Bearing testimony to the history of Berlin and Germany

There are many superlatives that distinguish this building.

With a gross floor area of approx. 300,000 m², the airport building is still today one of the largest worldwide. It is the largest historic building in Europe. The roof of the aircraft hangars and check-in halls has a length of 1.2 km and a footprint area of 60,000 m². In 2011 the airport was designated by the Federal Chamber of Engineers as an "historical symbol of the art of engineering in Germany". When the airport was opened in 1923, it was one of the first passenger airports in Germany. Its neoclassical appearance was largely influenced from 1936 to 1941 by the National Socialist regime. When the first designs for the reconstruction were submitted in 1934, the government agencies of the time demanded authority over the design. Even in those early days it had been planned to use the rear part of the aircraft hangar and check-in hall roofs as a tiered grandstand area for more than 80,000 visitors. However, this approach was only carried through in minor parts. Access for the masses of people was supposed to be via stairwell towers. Tempelhof also became widely known as one of the three Berlin airports that were used for the historic Berlin airlift from 1948 to 1949.

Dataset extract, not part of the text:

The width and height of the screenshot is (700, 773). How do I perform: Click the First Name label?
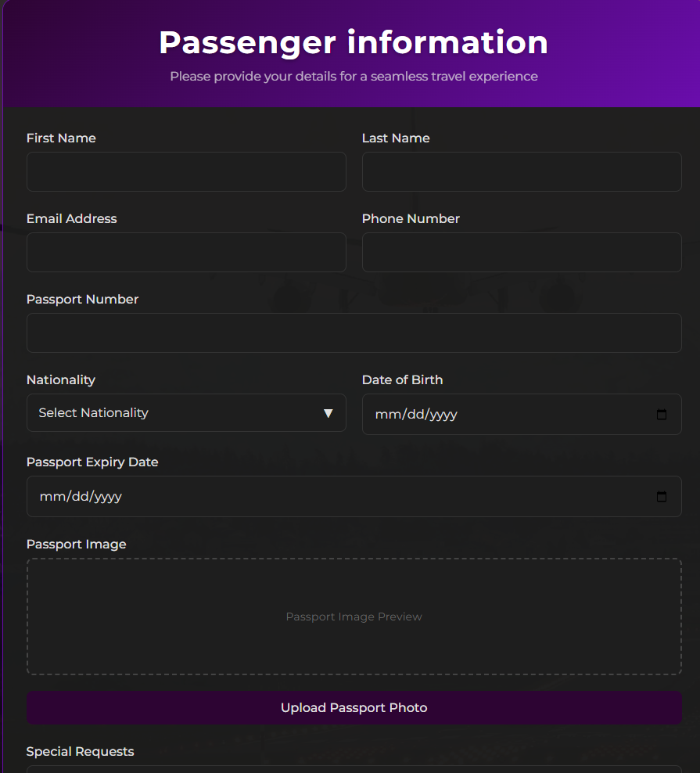(x=61, y=138)
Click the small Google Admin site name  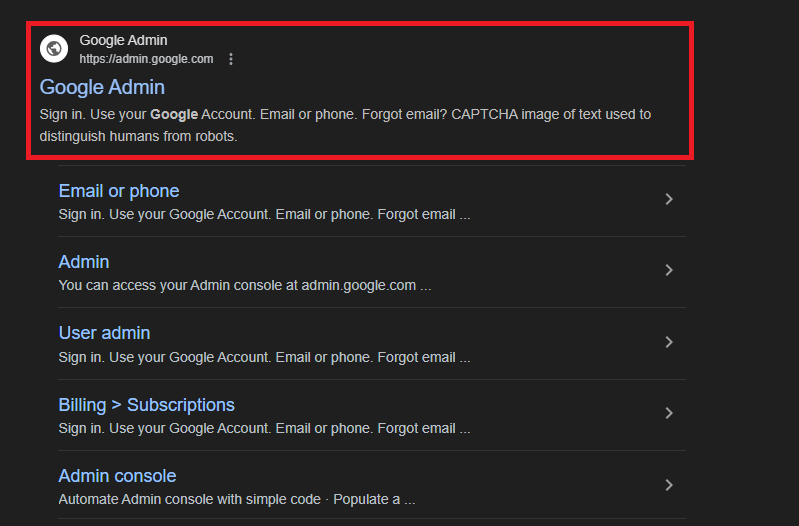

Both the building owner and the listed building authority decided to top the roof with a bituminous finish as was the case with the existing building. Compared to a membrane-based roof covering this type of finish offers a tougher surface, it has a proven long service life and it did not require any mechanical anchoring, which would have pierced the vapour barrier. Contrary to the recommendations of the designers, who suggested the installation of a light-coloured, heat-reflecting covering, the listed building authority insisted on a dark anthracite-coloured finish as this is closer to the historic original.

Long-term servicing of the very extensive roof areas was incorporated with an optimal system involving the installation of an innovative leak-monitoring system for the entire area, including emergency drainage of the thermal insulation layer. This system automatically detects and reports leaks in the roof surface so that it is possible to repair any damage in the roof skin without delay. This ensures that the thermal insulation material does not become wet and damaged.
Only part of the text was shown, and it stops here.